◆ **Tarefa do exercício A**: Leia o trecho sobre política tributária e diga se cada afirmação concorda com ele: (i) o trecho defende reduzir o número de tributos; (ii) o trecho afirma que o capital externo que entra para especular gera empregos; (iii) o trecho diz que a revisão constitucional foi prevista pelos constituintes de 88. Responda sim ou não a cada uma e cite exatamente as palavras do trecho que decidem.

◆ **Trecho para leitura**:

É um brutal erro de enfoque, repito, confundir aqueles que são sonegadores por vocação com os que são inadimplentes ou informais por necessidade.

É preciso corrigir as distorções que os levaram à informalidade e à inadimplência. Querer exterminá-los é, no mínimo, um contra-senso.

Reduzir a carga tributária, ampliar a base de tributação, reduzir, urgentemente, o número de tributos – eis aí o pacto da produção e do emprego que a Nação está esperando.

Precisamos de uma política tributária.

Estamos fartos da polícia tributária.

Não bastasse esses obstáculos, há uma outra razão para tanto estímulo. É a cultura da especulação que exaure o país. Ela transforma aqueles que trabalham e investem na produção em verdadeiros “otários”, enquanto os “espertos” enriquecem na jogatina financeira que se instalou no Brasil.

Chegamos ao disparate de tolerar a entrada do capital externo, que vem antes para especular em nosso mercado de capitais, sem gerar um só emprego, mantendo todas as restrições ao investidor estrangeiro que tem real interesse em aqui produzir e ampliar o nosso mercado de trabalho.

A ética do trabalho é desfigurada pela ótica do ganho fácil e rápido. Tudo isso tem uma causa: a inflação.

E não se esqueçam. Foi a inflação que, neste século, inventou o totalitarismo.

A advertência justifica-se. No cenário da crise brasileira, já surgem as primeiras vozes a pregar soluções extremadas.

Temos que demonstrar à sociedade que a descrença nos políticos não deve servir de motivo para qualquer tipo de retrocesso e sim para que façam grandes transformações.

A legislação partidária e eleitoral, por exemplo, precisa ser reformulada, para criar reais condições de governabilidade. Se a classe política não der respostas rápidas e convincentes à sociedade, há de ver a democracia apodrecem em suas mãos.

A revisão constitucional, em boa hora prevista pelos constituintes de 88, poderá garantir, se bem feita, a modernização e o crescimento do país. Esta é a única maneira de combatermos a causa básica da inflação, que é o descontrole do setor público.

◆ **Tarefa do exercício B**: Transforme em lista numerada, sem as linhas em branco, tudo o que vai da linha dos registros que contém "The height and width of the screenshot is (1080, 1920)." até a linha que contém "[x=1398, y=243]", incluindo as duas.

◆ **Registros do exercício**:
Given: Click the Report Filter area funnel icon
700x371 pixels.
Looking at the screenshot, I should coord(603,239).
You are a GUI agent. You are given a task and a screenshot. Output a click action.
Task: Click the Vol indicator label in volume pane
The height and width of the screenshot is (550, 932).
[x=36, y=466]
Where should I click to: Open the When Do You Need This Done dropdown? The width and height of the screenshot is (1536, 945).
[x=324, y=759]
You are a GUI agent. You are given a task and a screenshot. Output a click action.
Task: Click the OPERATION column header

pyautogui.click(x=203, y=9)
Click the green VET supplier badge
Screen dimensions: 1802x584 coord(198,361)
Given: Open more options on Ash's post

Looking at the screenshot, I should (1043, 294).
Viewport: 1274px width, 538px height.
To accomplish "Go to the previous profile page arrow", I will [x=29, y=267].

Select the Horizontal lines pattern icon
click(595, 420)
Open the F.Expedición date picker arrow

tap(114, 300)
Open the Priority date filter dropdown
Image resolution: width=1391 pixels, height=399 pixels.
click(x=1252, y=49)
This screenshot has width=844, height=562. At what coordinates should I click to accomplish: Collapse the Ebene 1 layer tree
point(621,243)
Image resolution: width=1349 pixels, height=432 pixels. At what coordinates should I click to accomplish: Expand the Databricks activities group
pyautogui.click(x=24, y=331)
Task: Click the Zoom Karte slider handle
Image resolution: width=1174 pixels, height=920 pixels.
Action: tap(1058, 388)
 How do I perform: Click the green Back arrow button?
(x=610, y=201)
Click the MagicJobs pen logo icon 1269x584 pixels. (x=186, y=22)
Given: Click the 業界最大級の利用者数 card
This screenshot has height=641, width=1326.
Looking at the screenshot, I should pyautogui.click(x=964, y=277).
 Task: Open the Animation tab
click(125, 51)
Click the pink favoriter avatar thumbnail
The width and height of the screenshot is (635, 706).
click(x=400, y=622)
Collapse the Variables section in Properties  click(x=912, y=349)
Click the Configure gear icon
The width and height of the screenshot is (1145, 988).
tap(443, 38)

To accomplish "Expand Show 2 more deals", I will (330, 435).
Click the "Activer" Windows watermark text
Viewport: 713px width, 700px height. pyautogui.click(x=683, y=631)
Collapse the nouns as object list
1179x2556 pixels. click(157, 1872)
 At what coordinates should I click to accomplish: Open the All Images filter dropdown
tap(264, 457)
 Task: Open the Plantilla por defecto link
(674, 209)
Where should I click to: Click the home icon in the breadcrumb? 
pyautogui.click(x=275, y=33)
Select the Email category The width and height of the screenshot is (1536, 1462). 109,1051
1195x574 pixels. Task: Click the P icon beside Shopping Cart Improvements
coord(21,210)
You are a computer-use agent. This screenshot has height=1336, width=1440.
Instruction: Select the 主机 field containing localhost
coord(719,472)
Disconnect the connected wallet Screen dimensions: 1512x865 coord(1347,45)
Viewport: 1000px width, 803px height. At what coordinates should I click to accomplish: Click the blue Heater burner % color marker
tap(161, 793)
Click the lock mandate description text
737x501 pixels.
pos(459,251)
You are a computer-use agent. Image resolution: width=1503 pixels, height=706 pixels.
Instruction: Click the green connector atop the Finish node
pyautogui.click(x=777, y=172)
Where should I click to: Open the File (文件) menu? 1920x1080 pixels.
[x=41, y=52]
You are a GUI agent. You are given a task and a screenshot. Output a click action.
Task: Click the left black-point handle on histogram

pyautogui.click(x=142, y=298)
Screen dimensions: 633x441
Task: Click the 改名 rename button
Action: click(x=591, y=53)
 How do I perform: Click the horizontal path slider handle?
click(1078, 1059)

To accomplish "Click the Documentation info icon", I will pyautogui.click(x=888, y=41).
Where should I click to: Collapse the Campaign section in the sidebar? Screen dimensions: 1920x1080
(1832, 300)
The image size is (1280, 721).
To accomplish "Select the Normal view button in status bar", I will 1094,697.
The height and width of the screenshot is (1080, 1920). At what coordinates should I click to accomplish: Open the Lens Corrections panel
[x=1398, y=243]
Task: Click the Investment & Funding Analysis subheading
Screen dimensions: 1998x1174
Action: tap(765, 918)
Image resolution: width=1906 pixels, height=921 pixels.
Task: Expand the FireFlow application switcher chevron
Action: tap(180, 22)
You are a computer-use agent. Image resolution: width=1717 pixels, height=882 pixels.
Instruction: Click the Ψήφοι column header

◆ **Resposta do exercício A**:
(i) Sim: "reduzir, urgentemente, o número de tributos".
(ii) Não: "sem gerar um só emprego".
(iii) Sim: "em boa hora prevista pelos constituintes de 88".

◆ **Resposta do exercício B**:
1. The height and width of the screenshot is (1080, 1920). At what coordinates should I click to accomplish: Open the Lens Corrections panel
2. [x=1398, y=243]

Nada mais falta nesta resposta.